In 2020 and 2021, parents received a total of 450 euros per child from the federal government. However, the desired effect on the consumption, which had slackened due to Corona, did not materialize.
According to an analysis by the Bundesbank, the state “child bonus” paid in the Corona years 2020 and 2021 hardly boosted consumption, which had slackened during the pandemic.
Overall, “only a very limited consumption impulse from the child bonus can be determined”, is the conclusion of the elaboration published on Monday by the Bundesbank’s economic department. “The child bonus should therefore be seen less as a fiscal stimulus and more as a redistribution instrument from the general public to families.”
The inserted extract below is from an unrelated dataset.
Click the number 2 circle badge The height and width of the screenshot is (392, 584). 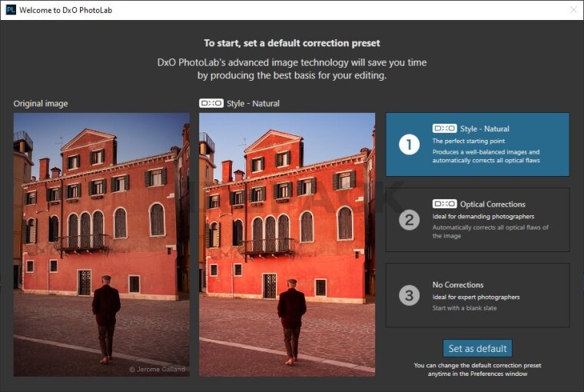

The federal government had given parents a total of 450 euros per child in three installments in 2020 and 2021. The government’s goal, in its own words, was “to provide a strong, concentrated economic stimulus that families would use directly”.
In their analysis, the Bundesbank’s economists compared the average monthly consumer spending of households with children and households without children in the period from July 2020 to June 2021. In order to more precisely determine the effect of the “child bonus” on household spending, the economists also carried out a series of estimates.
The result: Households spent just 5.4 cents per euro of the 450 euros “child bonus” on short-lived consumer goods and consumer goods, i.e. a total of 24.30 euros. Even taking into account spending on consumer durables and services, which are not included in the data, it was calculated to be just €63.90.